- [SOURCE EXTRACT]:
__________________________________________________

The more than 30 books and 50 short stories of Doris Lessing range from early realist work to later fantasies. "A Woman on a Roof" is from A Man and Two Women, Lessing's collection of British stories about modern European life and culture. Mona Knapp has noted the dialectic structure of nearly all of the British stories, in which each protagonist comes into conflict with a self-defining force. According to Knapp the collective forces in Lessing's British stories fall into five categories: sexuality, role crisis, politics, history, and social ills. In "A Woman on a Roof" both sexuality and role crisis are central motifs.

While repairing a roof during a scorching heat wave, three workmen spot an attractive woman sunbathing on a neighboring roof. Tom is 17 years old, shy, and impressionable; Stanley has recently married and is both shocked and attracted by the woman's nakedness; and Harry, who is married and has a son about Tom's age, is 45 years old, tolerant and practical minded. Lessing weaves her story around each man's different response to the woman's presence and to the heat. While the woman relaxes on the stifling roof, smoking, reading, sleeping, and getting a tan, the men sweat and struggle to work under a blanket they have crudely rigged to provide shade. Their task becomes more irritating when the sun-bather ignores them.

__________________________________________________

- [TASK GOAL]:
Return everything in the story summary from "The more than" down to "are central motifs.". Rely only on the story summary and nothing beyond it.

- [SOURCE DATA]:
__________________________________________________

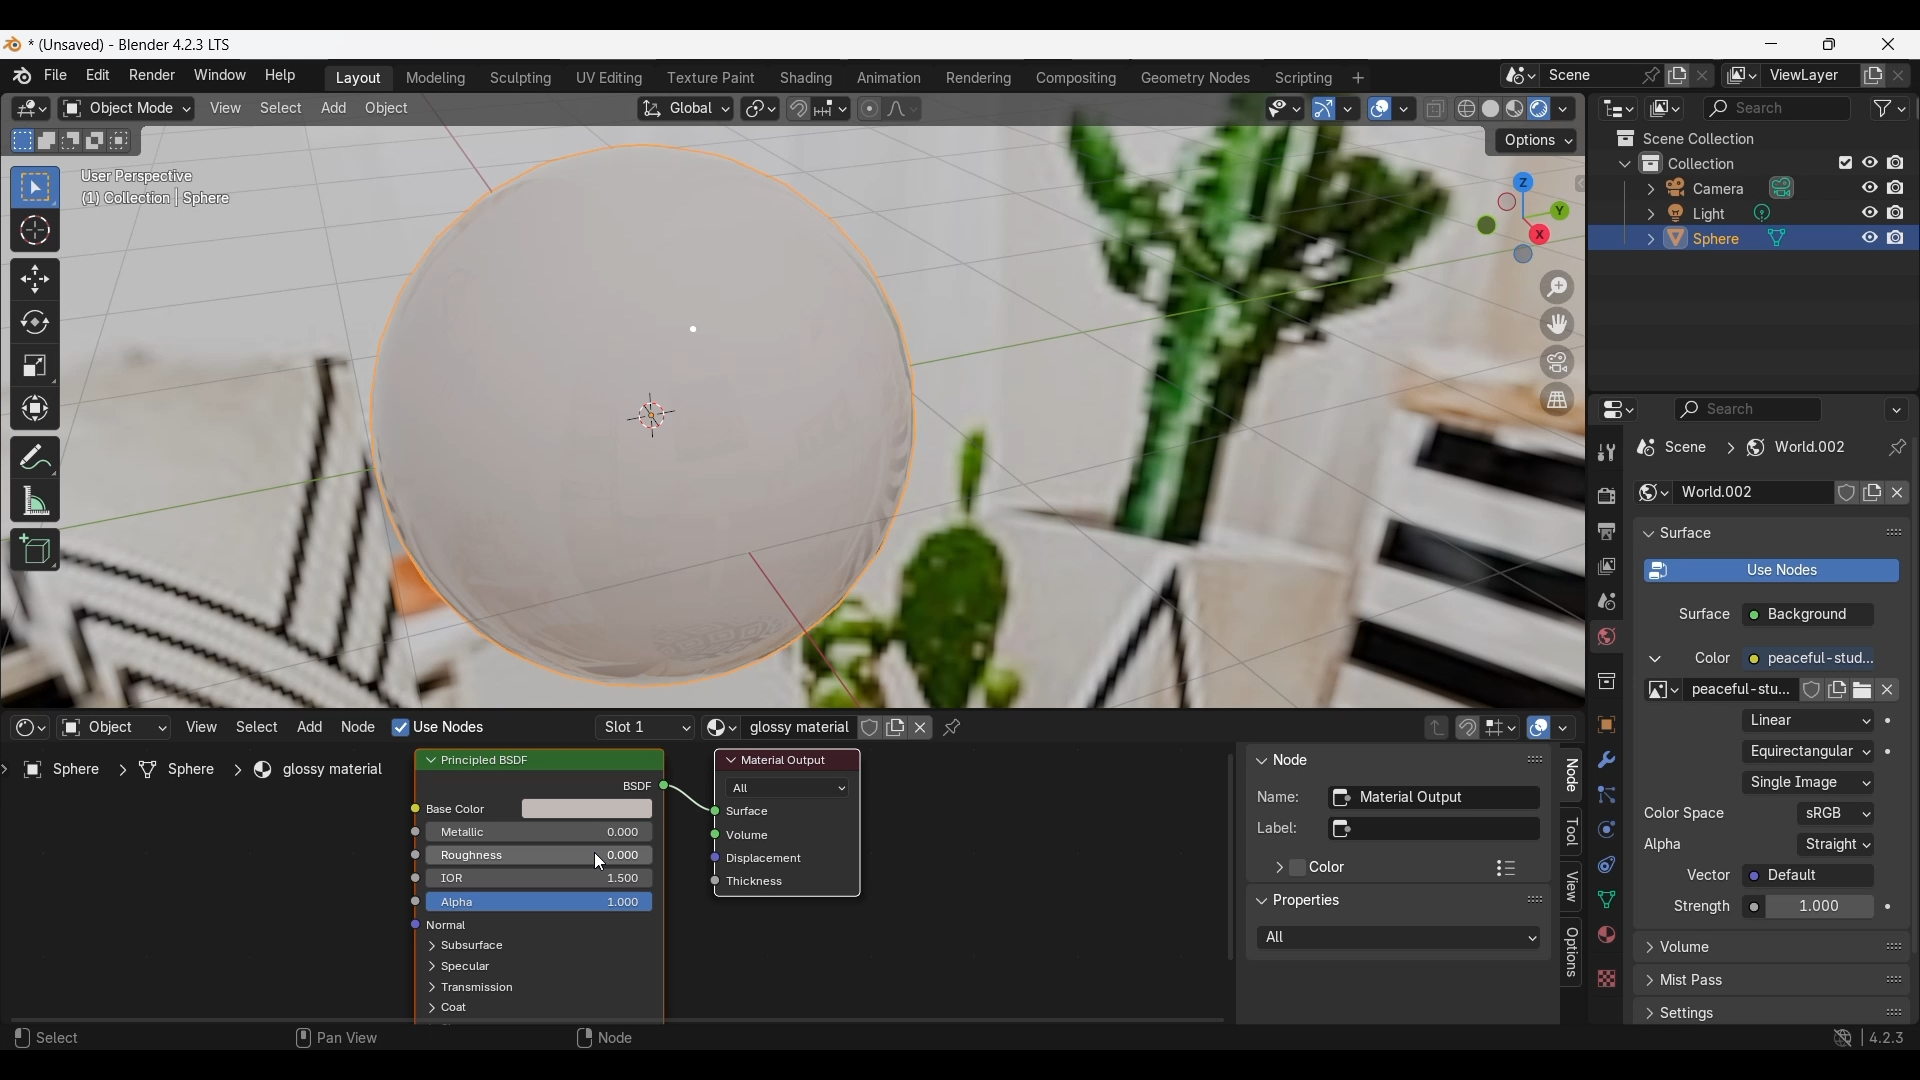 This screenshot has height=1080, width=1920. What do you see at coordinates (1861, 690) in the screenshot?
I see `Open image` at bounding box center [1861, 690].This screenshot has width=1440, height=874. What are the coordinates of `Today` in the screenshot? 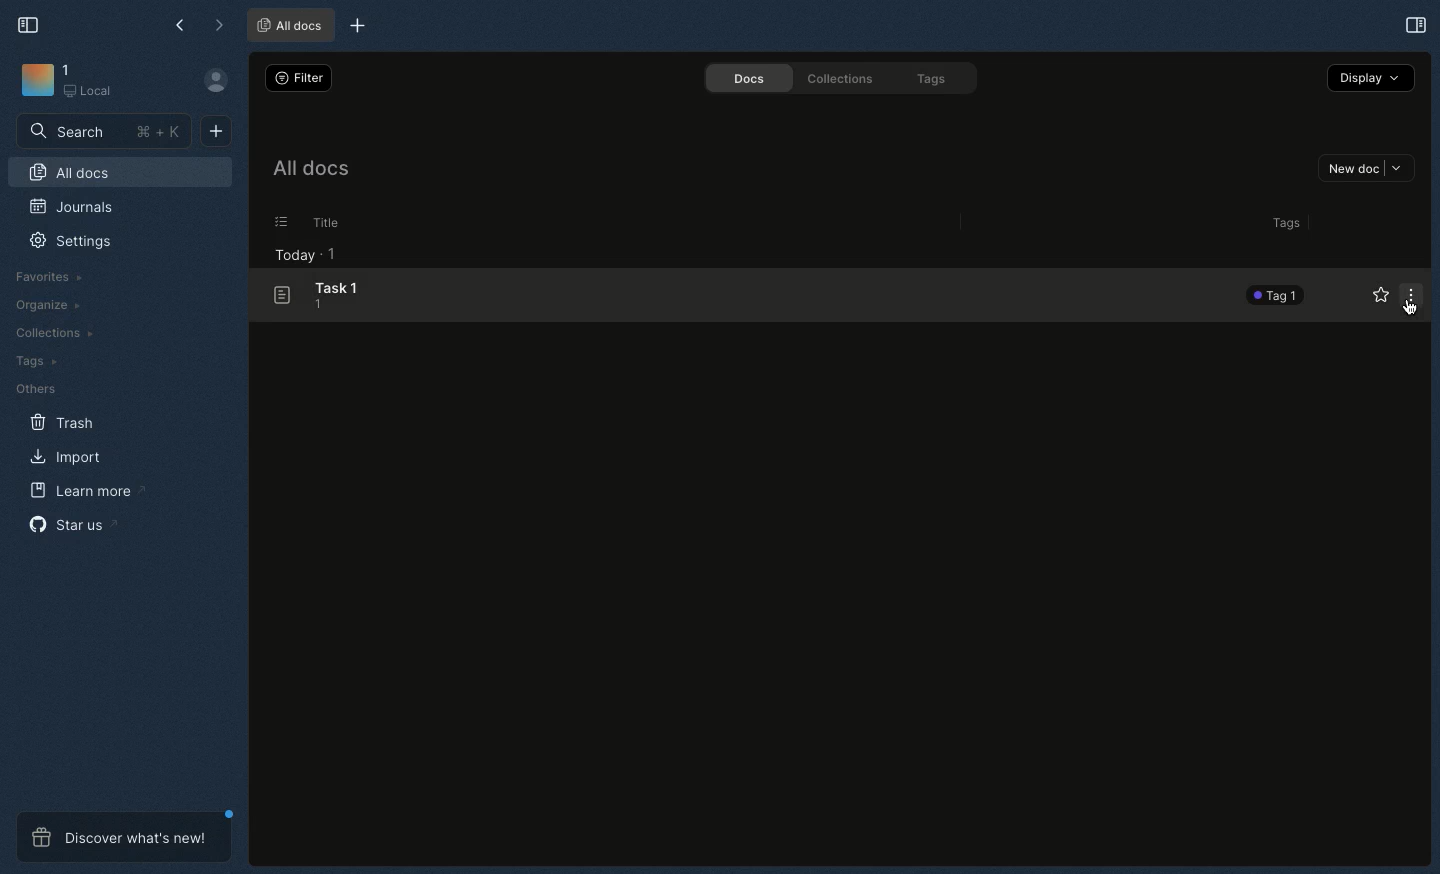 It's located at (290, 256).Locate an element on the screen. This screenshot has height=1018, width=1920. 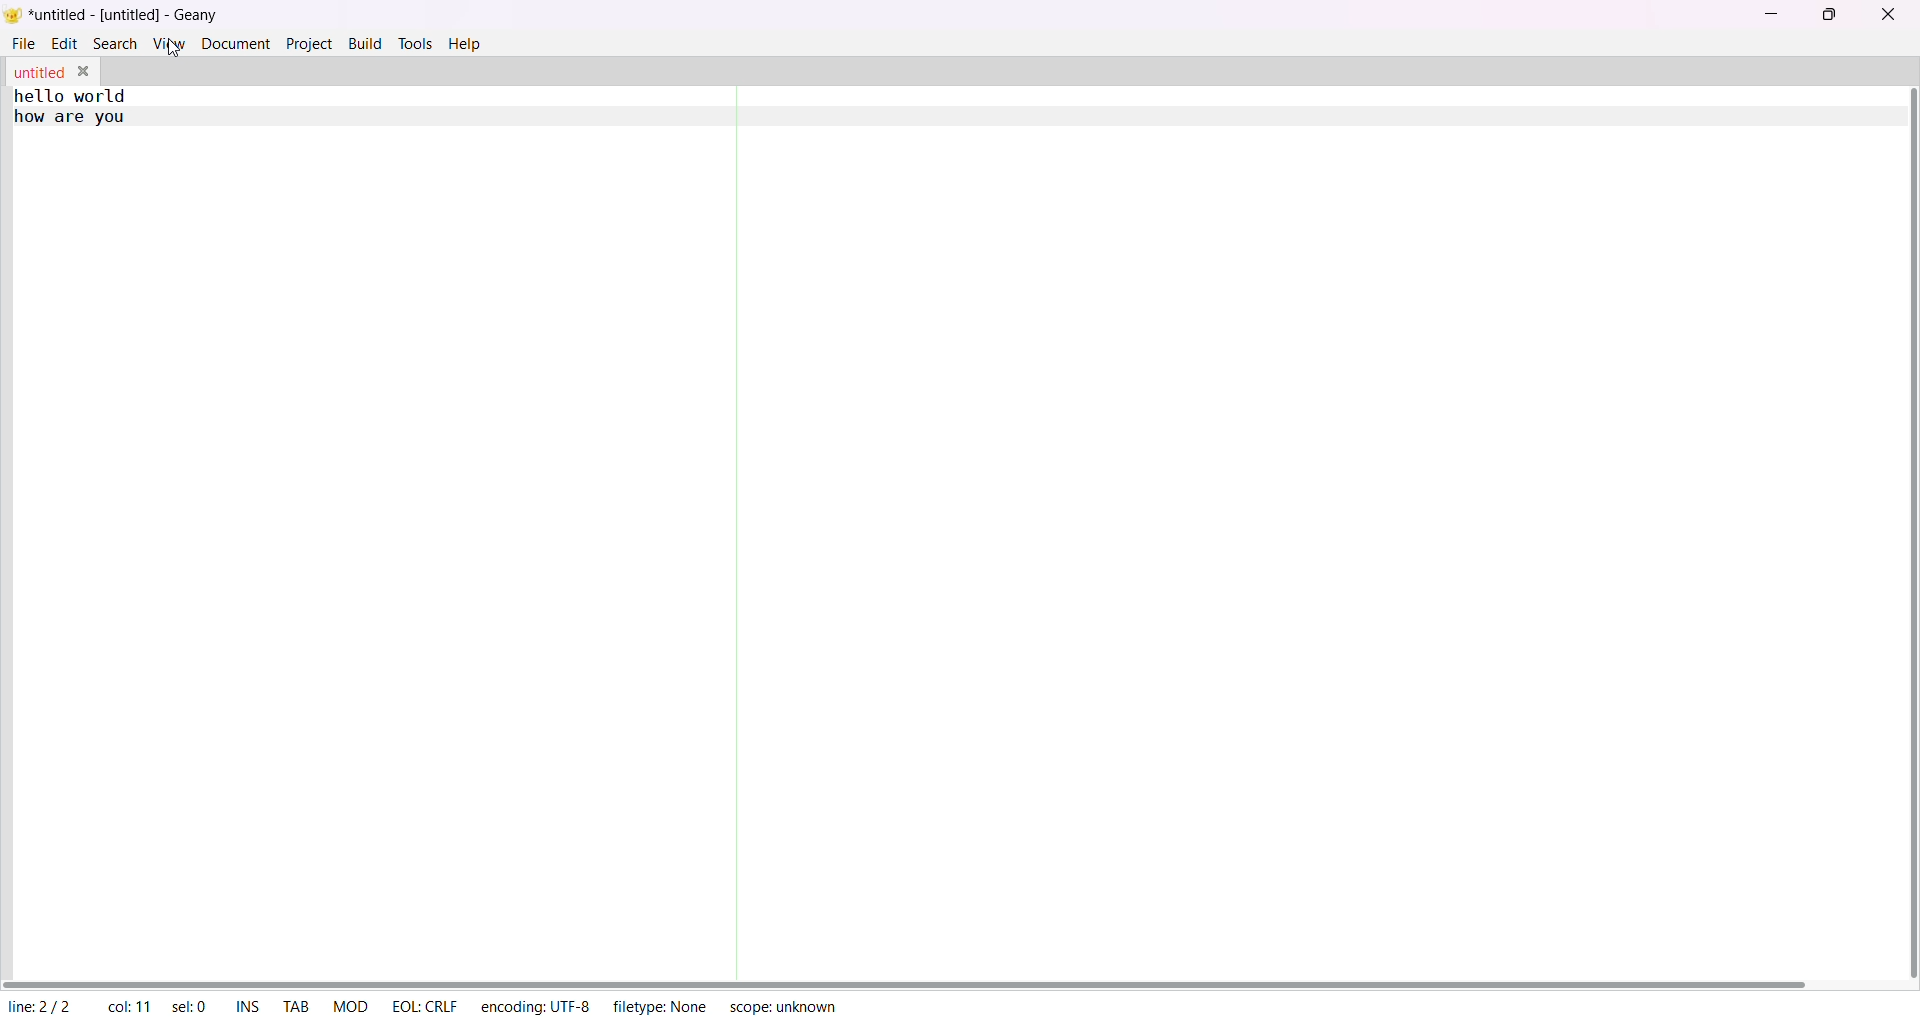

__________________________________________________

- [FINAL ANSWER]:
The more than 30 books and 50 short stories of Doris Lessing range from early realist work to later fantasies. "A Woman on a Roof" is from A Man and Two Women, Lessing's collection of British stories about modern European life and culture. Mona Knapp has noted the dialectic structure of nearly all of the British stories, in which each protagonist comes into conflict with a self-defining force. According to Knapp the collective forces in Lessing's British stories fall into five categories: sexuality, role crisis, politics, history, and social ills. In "A Woman on a Roof" both sexuality and role crisis are central motifs.